* YOUR ASSIGNMENT *
Each record below should be output verbatim, without pictures.

* MATERIAL FOR THIS EXERCISE *
▼

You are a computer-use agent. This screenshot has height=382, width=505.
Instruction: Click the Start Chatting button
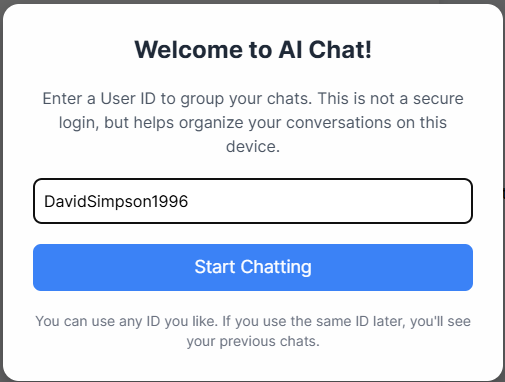click(x=253, y=267)
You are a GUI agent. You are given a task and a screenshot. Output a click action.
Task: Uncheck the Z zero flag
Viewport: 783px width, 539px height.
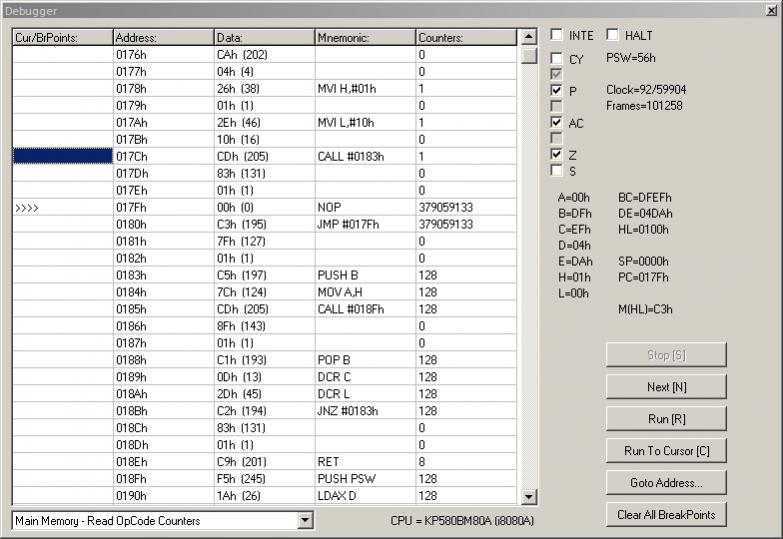(x=557, y=155)
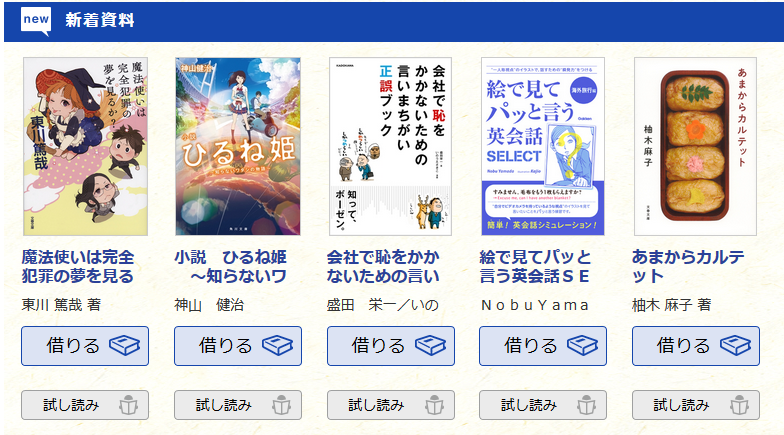This screenshot has width=784, height=435.
Task: Click book icon in ひるね姫 borrow button
Action: (x=278, y=346)
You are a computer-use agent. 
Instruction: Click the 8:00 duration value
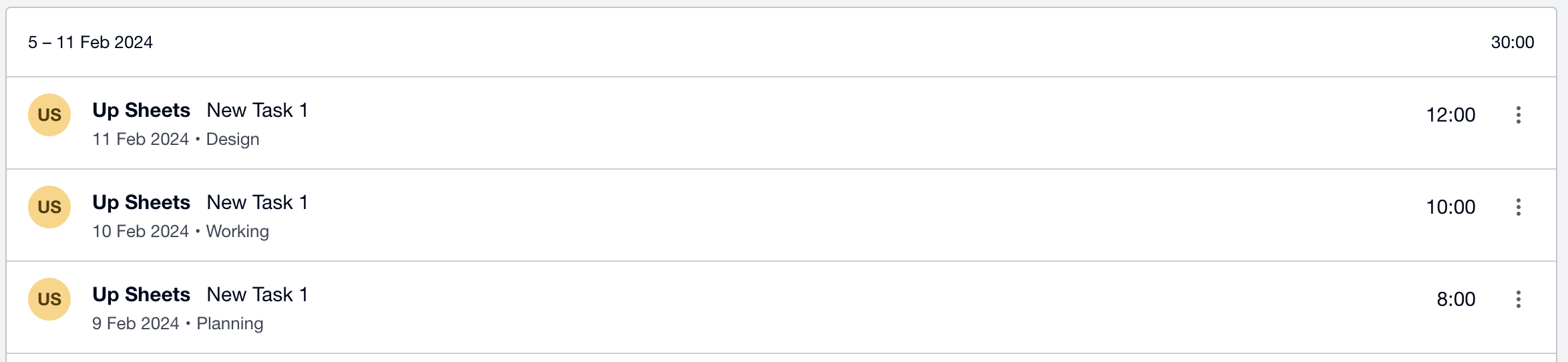pos(1456,299)
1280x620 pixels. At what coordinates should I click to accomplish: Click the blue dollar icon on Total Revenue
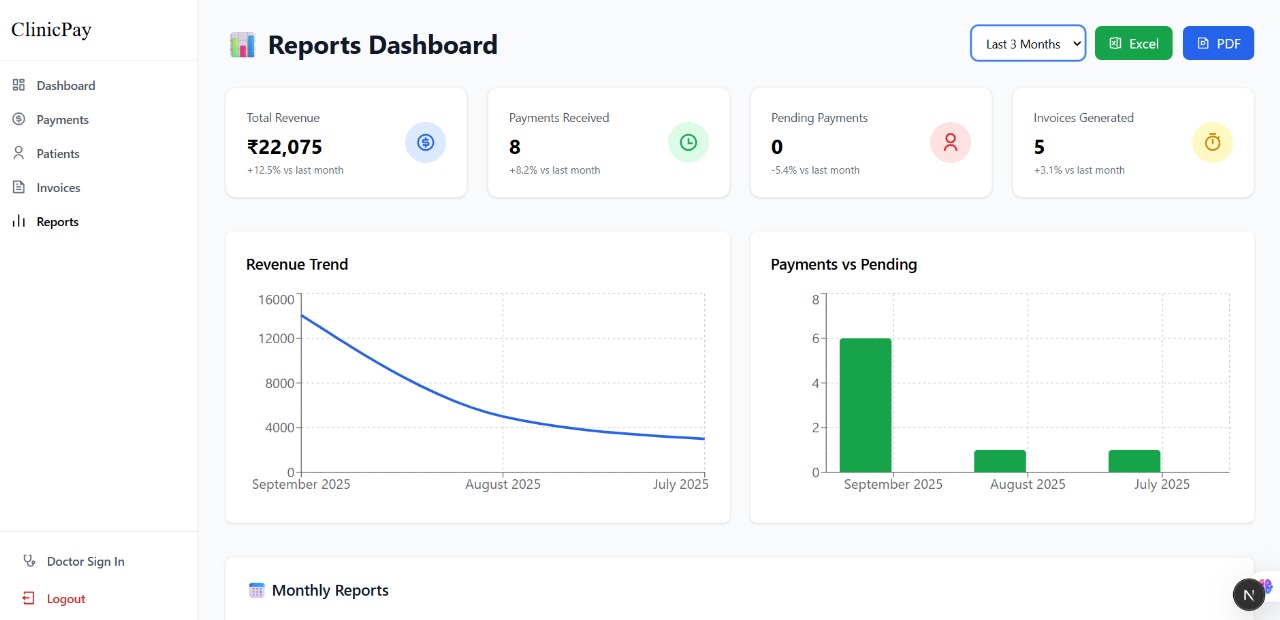pyautogui.click(x=425, y=142)
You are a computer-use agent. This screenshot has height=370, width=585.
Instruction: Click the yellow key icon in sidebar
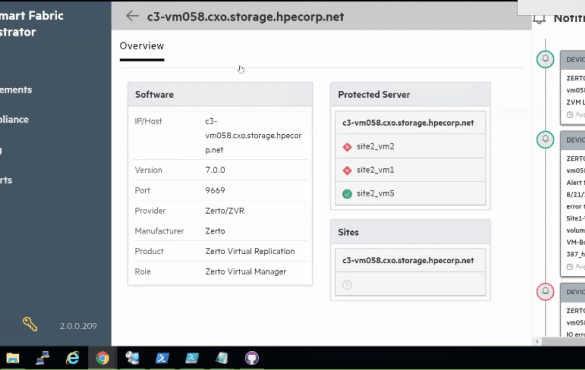[30, 324]
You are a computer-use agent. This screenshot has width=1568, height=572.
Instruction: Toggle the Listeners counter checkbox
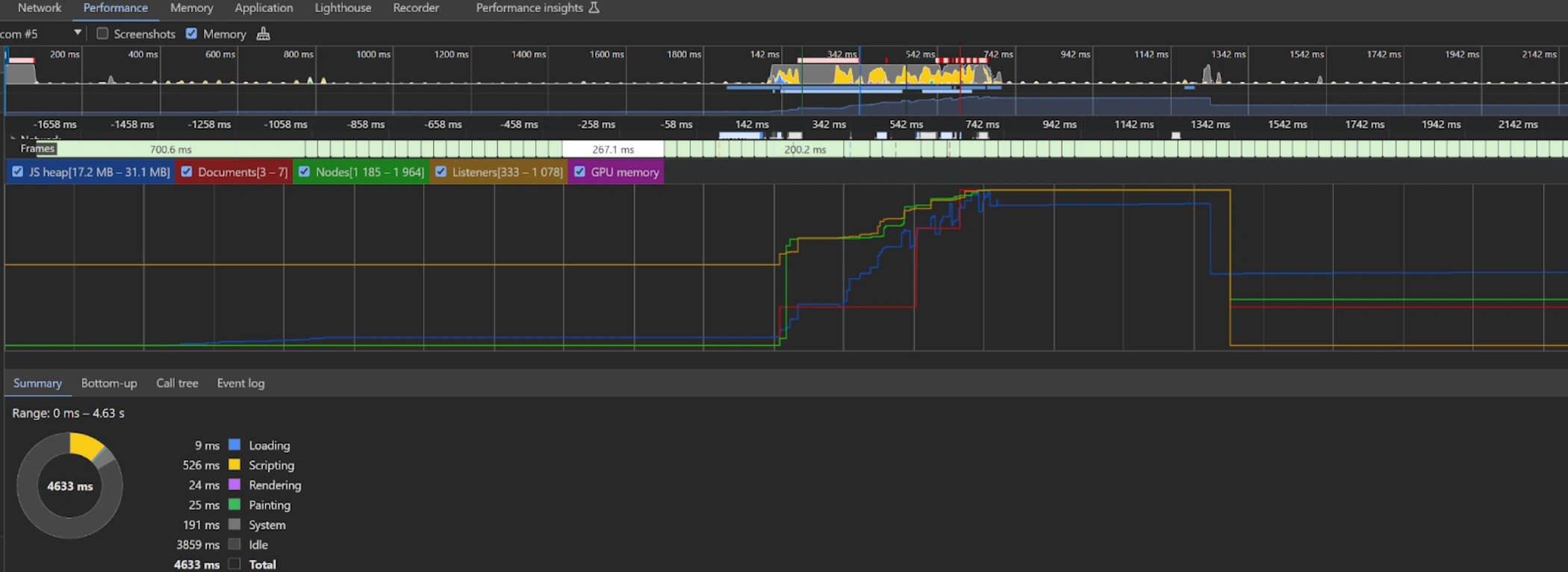coord(441,172)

▲

* TASK OUTPUT *
You are a computer-use agent. This screenshot has height=382, width=505.
Instruction: Click the Start Chatting button
click(x=253, y=267)
You are a GUI agent. You are given a task and a screenshot. Output a click action.
Task: Uncheck the Z zero flag
Viewport: 783px width, 539px height.
(x=557, y=155)
This screenshot has width=784, height=435.
Task: Click book icon in ひるね姫 borrow button
Action: (x=278, y=346)
You are a computer-use agent. 
Instruction: Click the 8:00 duration value
pos(1456,299)
1280x620 pixels. At what coordinates should I click to accomplish: Click the blue dollar icon on Total Revenue
pyautogui.click(x=425, y=142)
You are a computer-use agent. This screenshot has height=370, width=585.
Instruction: Click the yellow key icon in sidebar
[30, 324]
You are a computer-use agent. This screenshot has width=1568, height=572.
Instruction: Toggle the Listeners counter checkbox
coord(441,172)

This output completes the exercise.